[FoRK] why we should stop using brain metaphors when we talk about computing

Ken Meltsner meltsner at alum.mit.edu
Thu Nov 13 07:32:59 PST 2014

True -- based on my early days with the MIT extension course on Big
Data, things really haven't changed much from the "put the disposable
diapers near the beer cooler in the convenience store" sort of
correlations.  Which makes sense: "big" data is technologically
enabled by improvements in scale, but there have been relatively few
changes in the underlying analysis methods. (to be cynical)

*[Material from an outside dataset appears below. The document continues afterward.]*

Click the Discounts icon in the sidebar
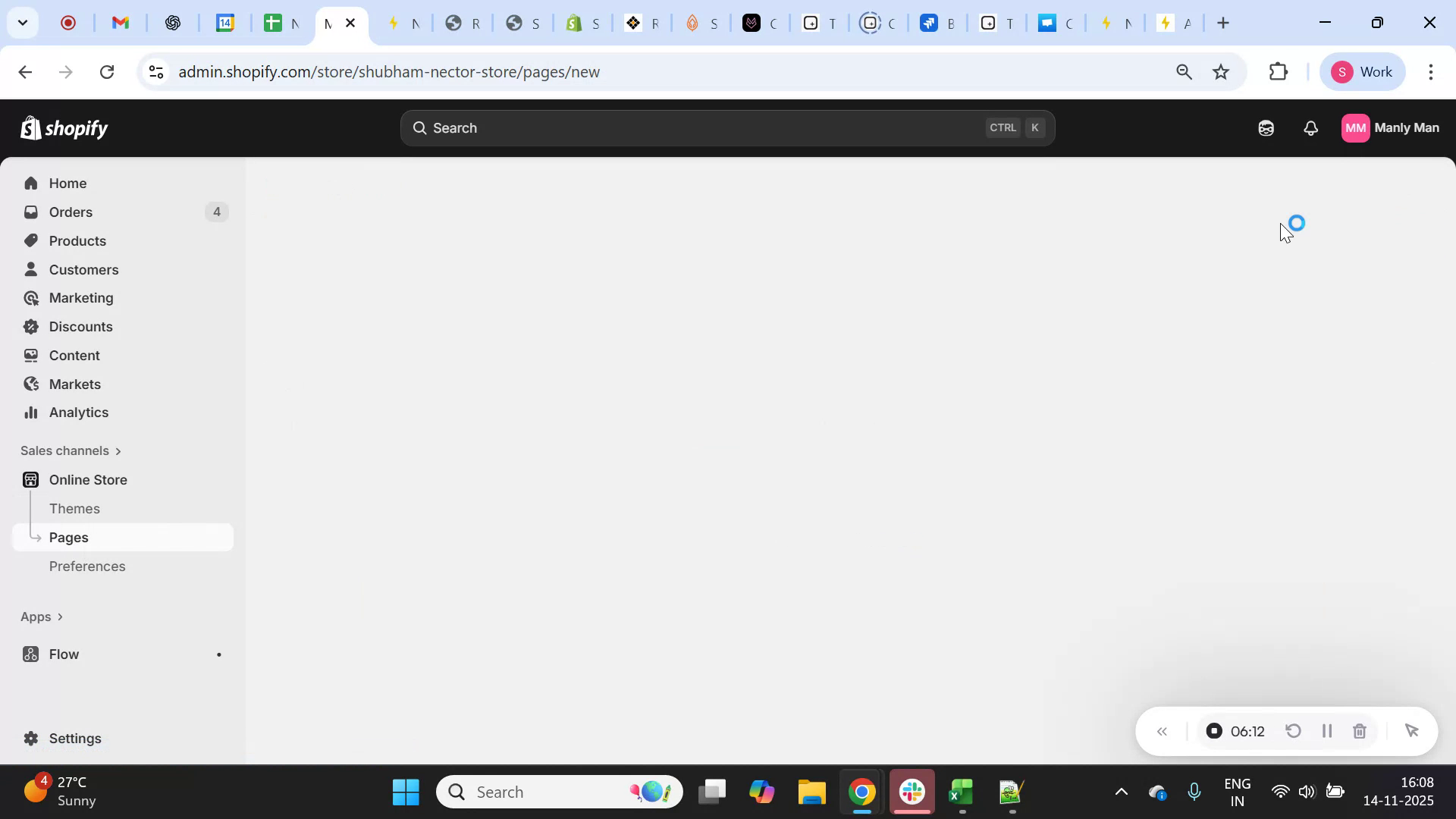The height and width of the screenshot is (819, 1456). point(31,326)
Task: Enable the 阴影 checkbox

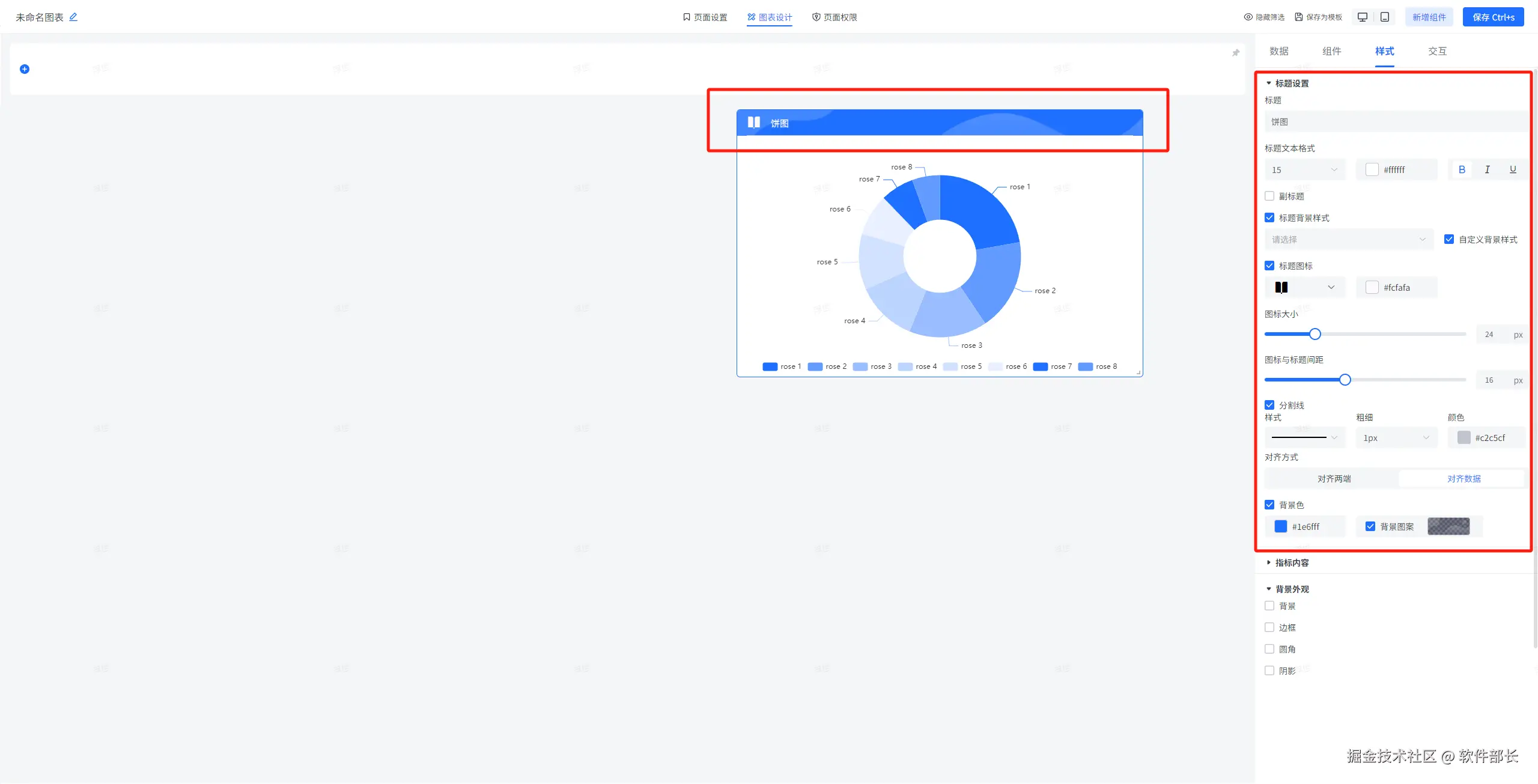Action: coord(1269,671)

Frankly, I'd love to be wrong about the previous sweeping
generalization.  Certainly "quantity has a quality all its own."

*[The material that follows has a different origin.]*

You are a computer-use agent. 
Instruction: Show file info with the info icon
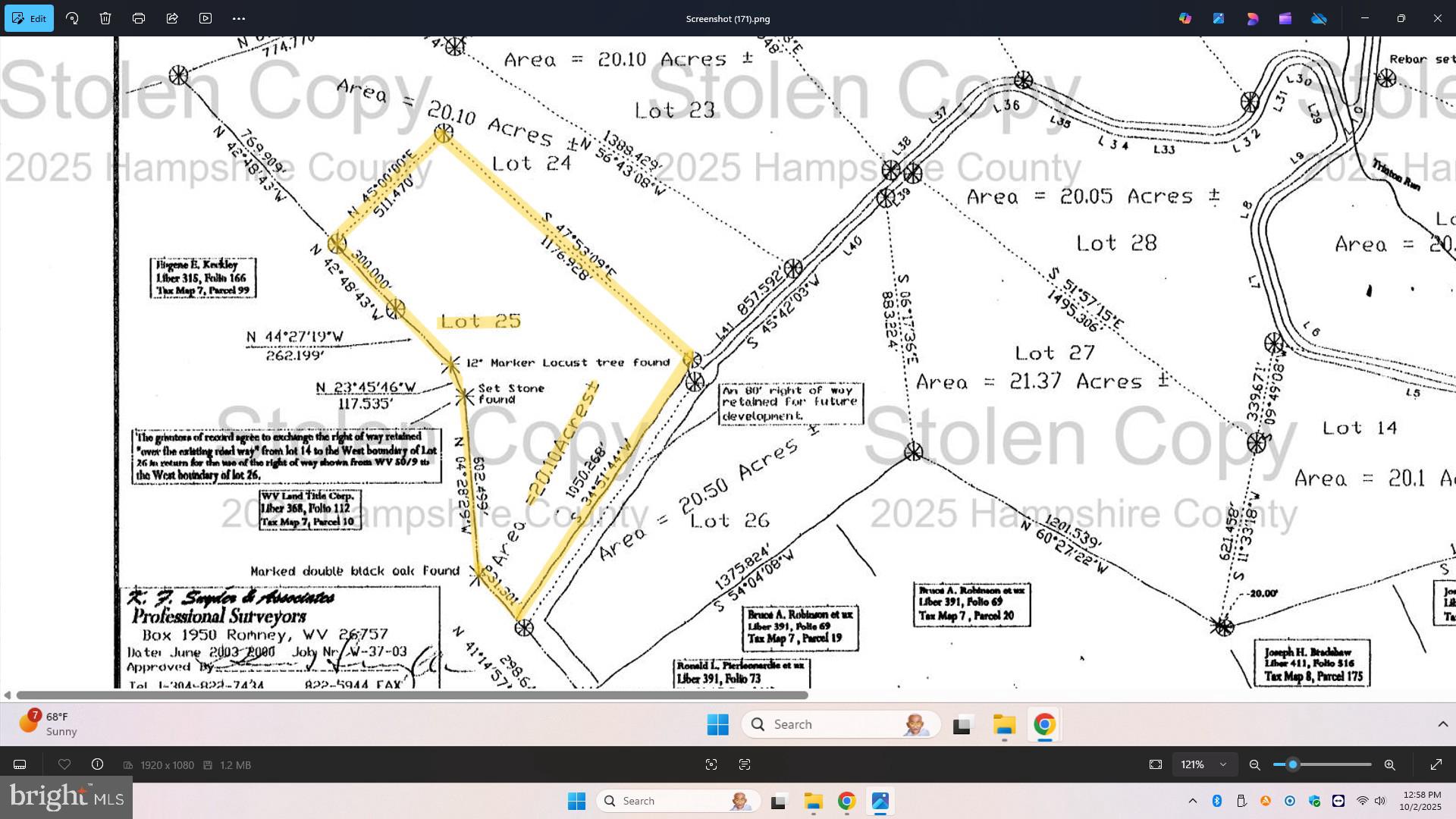(98, 764)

On Thu, Nov 13, 2014 at 8:56 AM, Gregory Alan Bolcer <greg at bolcer.org> wrote:
> http://spectrum.ieee.org/robotics/artificial-intelligence/machinelearning-maestro-michael-jordan-on-the-delusions-of-big-data-and-other-huge-engineering-efforts/
> The overeager adoption of big data is likely to result in catastrophes of
> analysis comparable to a national epidemic of collapsing bridges. Hardware
> designers creating chips based on the human brain are engaged in a
> faith-based undertaking likely to prove a fool’s errand. Despite recent
> claims to the contrary, we are no further along with computer vision than we
> were with physics when Isaac Newton sat under his apple tree.